== Segment start ==

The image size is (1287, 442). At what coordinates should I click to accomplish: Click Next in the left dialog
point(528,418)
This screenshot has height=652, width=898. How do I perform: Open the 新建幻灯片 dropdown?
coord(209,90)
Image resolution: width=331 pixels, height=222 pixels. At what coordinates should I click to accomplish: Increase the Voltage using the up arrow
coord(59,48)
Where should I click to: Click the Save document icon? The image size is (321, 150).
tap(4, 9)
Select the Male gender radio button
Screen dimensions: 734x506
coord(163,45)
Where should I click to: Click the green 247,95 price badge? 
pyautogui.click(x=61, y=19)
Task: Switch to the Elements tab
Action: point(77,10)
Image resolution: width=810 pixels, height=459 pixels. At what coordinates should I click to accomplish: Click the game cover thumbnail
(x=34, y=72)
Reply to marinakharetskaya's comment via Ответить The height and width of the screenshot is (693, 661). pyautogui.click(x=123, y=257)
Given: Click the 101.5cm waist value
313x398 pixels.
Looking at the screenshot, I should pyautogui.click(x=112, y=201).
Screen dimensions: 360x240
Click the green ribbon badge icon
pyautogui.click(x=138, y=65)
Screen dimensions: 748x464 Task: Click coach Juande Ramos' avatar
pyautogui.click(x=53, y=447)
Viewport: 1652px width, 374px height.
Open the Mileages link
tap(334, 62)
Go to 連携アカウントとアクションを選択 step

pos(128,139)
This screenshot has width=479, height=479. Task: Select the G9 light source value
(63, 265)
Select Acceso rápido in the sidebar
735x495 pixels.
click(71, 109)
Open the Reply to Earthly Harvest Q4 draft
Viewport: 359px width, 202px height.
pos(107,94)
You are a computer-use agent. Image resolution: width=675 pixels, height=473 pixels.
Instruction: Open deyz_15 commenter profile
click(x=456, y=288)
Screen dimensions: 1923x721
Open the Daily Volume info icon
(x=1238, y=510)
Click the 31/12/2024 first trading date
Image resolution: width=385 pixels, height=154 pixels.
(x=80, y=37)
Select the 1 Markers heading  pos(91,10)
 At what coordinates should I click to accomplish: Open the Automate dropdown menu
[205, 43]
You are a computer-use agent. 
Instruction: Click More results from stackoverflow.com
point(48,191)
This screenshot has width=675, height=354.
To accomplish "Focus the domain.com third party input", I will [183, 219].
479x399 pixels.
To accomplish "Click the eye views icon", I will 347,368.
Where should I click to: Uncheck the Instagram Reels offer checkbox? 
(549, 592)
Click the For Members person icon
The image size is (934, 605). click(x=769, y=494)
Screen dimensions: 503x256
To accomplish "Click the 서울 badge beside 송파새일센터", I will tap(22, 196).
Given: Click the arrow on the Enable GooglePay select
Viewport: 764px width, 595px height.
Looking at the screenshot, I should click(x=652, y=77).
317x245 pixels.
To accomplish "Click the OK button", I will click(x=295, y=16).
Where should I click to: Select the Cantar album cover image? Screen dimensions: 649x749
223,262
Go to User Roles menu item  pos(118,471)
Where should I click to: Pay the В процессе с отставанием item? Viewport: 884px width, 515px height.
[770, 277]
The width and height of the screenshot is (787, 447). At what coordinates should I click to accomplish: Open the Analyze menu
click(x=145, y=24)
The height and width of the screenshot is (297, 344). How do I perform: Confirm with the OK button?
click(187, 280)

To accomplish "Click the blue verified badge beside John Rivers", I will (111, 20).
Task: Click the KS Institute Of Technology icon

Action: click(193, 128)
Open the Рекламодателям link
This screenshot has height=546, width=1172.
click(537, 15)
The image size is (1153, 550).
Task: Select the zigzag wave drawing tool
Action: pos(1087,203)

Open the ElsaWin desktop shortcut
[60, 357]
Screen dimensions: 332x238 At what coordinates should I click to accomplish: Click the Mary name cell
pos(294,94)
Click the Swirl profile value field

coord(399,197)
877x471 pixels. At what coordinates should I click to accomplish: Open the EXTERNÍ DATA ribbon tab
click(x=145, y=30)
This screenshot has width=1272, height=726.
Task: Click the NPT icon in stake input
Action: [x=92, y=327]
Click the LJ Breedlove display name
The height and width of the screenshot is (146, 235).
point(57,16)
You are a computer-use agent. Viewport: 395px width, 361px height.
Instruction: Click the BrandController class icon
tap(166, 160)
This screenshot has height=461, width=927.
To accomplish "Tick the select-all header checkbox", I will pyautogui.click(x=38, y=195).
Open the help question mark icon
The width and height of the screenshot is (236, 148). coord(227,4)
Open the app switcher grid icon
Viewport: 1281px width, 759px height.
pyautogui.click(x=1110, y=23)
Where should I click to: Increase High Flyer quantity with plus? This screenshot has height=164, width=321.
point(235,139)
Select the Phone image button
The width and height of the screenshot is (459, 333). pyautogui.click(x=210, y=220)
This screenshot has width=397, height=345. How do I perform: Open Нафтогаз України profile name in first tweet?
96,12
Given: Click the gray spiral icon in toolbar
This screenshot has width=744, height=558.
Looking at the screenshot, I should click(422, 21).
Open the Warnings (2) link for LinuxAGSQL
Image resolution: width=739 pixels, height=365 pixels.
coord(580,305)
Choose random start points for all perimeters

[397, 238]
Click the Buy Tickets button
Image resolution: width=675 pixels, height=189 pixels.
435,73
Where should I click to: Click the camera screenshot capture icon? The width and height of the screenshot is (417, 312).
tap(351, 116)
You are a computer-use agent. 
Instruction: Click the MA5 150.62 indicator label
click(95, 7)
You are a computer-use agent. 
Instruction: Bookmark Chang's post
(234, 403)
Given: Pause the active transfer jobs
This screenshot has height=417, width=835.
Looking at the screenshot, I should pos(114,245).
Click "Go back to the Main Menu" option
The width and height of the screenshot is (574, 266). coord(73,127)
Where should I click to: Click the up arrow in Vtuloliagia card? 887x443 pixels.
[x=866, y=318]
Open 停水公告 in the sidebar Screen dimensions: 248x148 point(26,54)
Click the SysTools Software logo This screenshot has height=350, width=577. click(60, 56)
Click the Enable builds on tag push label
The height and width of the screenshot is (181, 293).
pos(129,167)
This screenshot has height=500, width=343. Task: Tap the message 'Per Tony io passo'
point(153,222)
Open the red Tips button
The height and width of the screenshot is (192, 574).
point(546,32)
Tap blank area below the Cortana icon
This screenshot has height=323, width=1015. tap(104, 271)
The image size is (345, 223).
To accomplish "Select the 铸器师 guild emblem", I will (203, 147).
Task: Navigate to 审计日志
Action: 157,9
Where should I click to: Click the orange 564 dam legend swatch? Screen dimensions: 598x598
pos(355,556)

== Segment end ==

■ Instructions to follow
Look back at the entries above and repeat, unchanged, every line from the line holding "Reply to marinakharetskaya's" through the line holding "Select the 1".

■ Task solution
Reply to marinakharetskaya's comment via Ответить The height and width of the screenshot is (693, 661). pyautogui.click(x=123, y=257)
Given: Click the 101.5cm waist value
313x398 pixels.
Looking at the screenshot, I should pyautogui.click(x=112, y=201).
Screen dimensions: 360x240
Click the green ribbon badge icon
pyautogui.click(x=138, y=65)
Screen dimensions: 748x464 Task: Click coach Juande Ramos' avatar
pyautogui.click(x=53, y=447)
Viewport: 1652px width, 374px height.
Open the Mileages link
tap(334, 62)
Go to 連携アカウントとアクションを選択 step

pos(128,139)
This screenshot has width=479, height=479. Task: Select the G9 light source value
(63, 265)
Select Acceso rápido in the sidebar
735x495 pixels.
click(71, 109)
Open the Reply to Earthly Harvest Q4 draft
Viewport: 359px width, 202px height.
pos(107,94)
You are a computer-use agent. Image resolution: width=675 pixels, height=473 pixels.
Instruction: Open deyz_15 commenter profile
click(x=456, y=288)
Screen dimensions: 1923x721
Open the Daily Volume info icon
(x=1238, y=510)
Click the 31/12/2024 first trading date
Image resolution: width=385 pixels, height=154 pixels.
(x=80, y=37)
Select the 1 Markers heading  pos(91,10)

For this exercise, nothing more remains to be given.